Have you read the article where someone mentioned the importance of keeping investment costs low? Of course you have, and so have many other people. Research has shown that low costs are the most reliable predictor of higher returns. And it’s not just an indexing story. It’s just as true for actively managed funds. Judging by cash flows into the lowest-cost U.S. equity funds, that message has been received loud and clear (see chart below). Does that mean the cost of advice is next?

 

High-cost funds are under pressure

All U.S. equity funds and ETFs

Source: Vanguard calculations, using data from Morningstar, Inc.

Notes: Expense ratio quartiles were calculated annually. Shown for each quartile are the 2017 asset-weighted average expense ratios, determined by multiplying the annual expense ratios by the year-end assets under management and dividing by the aggregate assets in each quartile.

 

Before answering that question, I’d like to ask another: What’s the value of advice? This is arguably not only a different question but also the more important question, requiring a more effective answer than many advisors are prepared to offer.

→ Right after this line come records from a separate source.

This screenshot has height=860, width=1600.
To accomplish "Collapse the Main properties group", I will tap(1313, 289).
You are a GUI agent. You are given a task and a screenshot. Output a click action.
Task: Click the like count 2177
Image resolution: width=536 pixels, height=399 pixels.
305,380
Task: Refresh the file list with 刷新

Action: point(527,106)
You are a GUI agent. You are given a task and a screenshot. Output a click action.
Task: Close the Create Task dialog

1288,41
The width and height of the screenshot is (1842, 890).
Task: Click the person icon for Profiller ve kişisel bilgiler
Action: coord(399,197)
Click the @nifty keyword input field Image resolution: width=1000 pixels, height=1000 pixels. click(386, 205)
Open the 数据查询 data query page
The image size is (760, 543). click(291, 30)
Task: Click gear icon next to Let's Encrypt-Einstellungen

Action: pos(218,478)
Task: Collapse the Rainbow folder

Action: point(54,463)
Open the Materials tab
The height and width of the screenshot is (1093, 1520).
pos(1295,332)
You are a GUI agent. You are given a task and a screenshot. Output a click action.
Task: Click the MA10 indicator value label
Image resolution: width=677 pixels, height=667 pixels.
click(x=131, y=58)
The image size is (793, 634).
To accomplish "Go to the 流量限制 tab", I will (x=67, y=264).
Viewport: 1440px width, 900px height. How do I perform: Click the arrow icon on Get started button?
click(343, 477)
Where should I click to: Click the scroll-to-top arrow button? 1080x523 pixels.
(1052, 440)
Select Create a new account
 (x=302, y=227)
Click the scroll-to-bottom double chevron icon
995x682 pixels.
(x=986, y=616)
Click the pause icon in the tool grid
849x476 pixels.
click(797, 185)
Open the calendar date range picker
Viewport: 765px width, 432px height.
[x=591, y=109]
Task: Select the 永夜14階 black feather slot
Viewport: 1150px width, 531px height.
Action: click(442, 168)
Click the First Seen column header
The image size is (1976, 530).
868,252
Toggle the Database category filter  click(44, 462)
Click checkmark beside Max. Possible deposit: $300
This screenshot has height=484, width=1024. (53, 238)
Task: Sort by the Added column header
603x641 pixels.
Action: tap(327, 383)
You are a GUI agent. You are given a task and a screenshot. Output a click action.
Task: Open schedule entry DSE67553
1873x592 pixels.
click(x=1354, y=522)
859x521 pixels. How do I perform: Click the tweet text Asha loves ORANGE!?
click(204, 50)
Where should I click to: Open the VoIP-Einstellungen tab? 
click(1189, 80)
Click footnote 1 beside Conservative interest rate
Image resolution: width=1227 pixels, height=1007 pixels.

Value is very subjective and often personal, and it relies on an assessment of both costs and benefits. It’s why we don’t all drive the same car or pay a CPA to do our taxes. It’s also why some people prefer to work with an advisor rather than try to handle their financial matters alone. Some people see the benefit, while others see mainly the cost. The tricky part is helping people see both links in the value chain, not only the cost but the benefit as well.

When a client works with you, the costs are generally transparent while the benefits are typically more opaque. That’s a tough combination, but it’s made easier if you understand our Vanguard Advisor’s Alpha® framework.

 

Crucial choices

There are choices you make—or don’t make—that can add value and help clients improve their investment outcomes, such as wise use of asset location, tax-efficient portfolio construction, and rebalancing (see chart below). These smart choices, however, are opaque to your clients unless you make them clear.

For example, if you have carefully built an investment portfolio with lower costs in mind, take the time to explain to clients how cost- or tax-efficient the portfolio or strategy can be. Investment management fees and taxes are an asset transfer—whether to a portfolio manager or a tax collector—and your clients’ wealth is usually better off when those transfers are kept to a minimum.

 

The value of doing nothing

Similarly, if you embrace a strategic rather than tactical philosophy, explain how that choice can benefit your clients. Too often, strategic is confused with being passive, when I’d argue it’s anything but. It’s actually an active choice to maximize the probability of cost and tax efficiencies while minimizing active risk. Sometimes the hardest but most beneficial thing you can do for clients is to help them do nothing. That specific choice would fall under the behavioral-coaching facet of advice, and, as our research suggests, being strategic by doing nothing can be a very significant value-add for an advisory relationship.

 

A menu of value-added services

Source: Francis M. Kinniry Jr., Colleen M. Jaconetti, Michael A. DiJoseph, Yan Zilbering, and Donald G. Bennyhoff, 2016. Putting a value on your value: Quantifying Vanguard Advisor’s Alpha. Valley Forge, Pa.: The Vanguard Group.

 

One last thing to consider: While you may already explain to clients what you do for them and why, do they know all you can do for them if the circumstances arise in the future? It’s highly unlikely that clients can benefit immediately from all you can do for them, particularly younger clients who may not yet need the wealth management services you might provide.

Giving all clients and prospects a menu of your value-added services can give them a better sense of the help you can provide, not only now but also later. Such comprehensive communication can aid in client retention and give clients a much better sense of your full value proposition over the life of their relationship with you.

While these are just a few examples to help you complete the cost-benefit value chain for clients, the most important idea may be this: If you want your clients to completely appreciate the value of the advice you provide, make sure the benefits of your advice are as clear to clients as the costs are.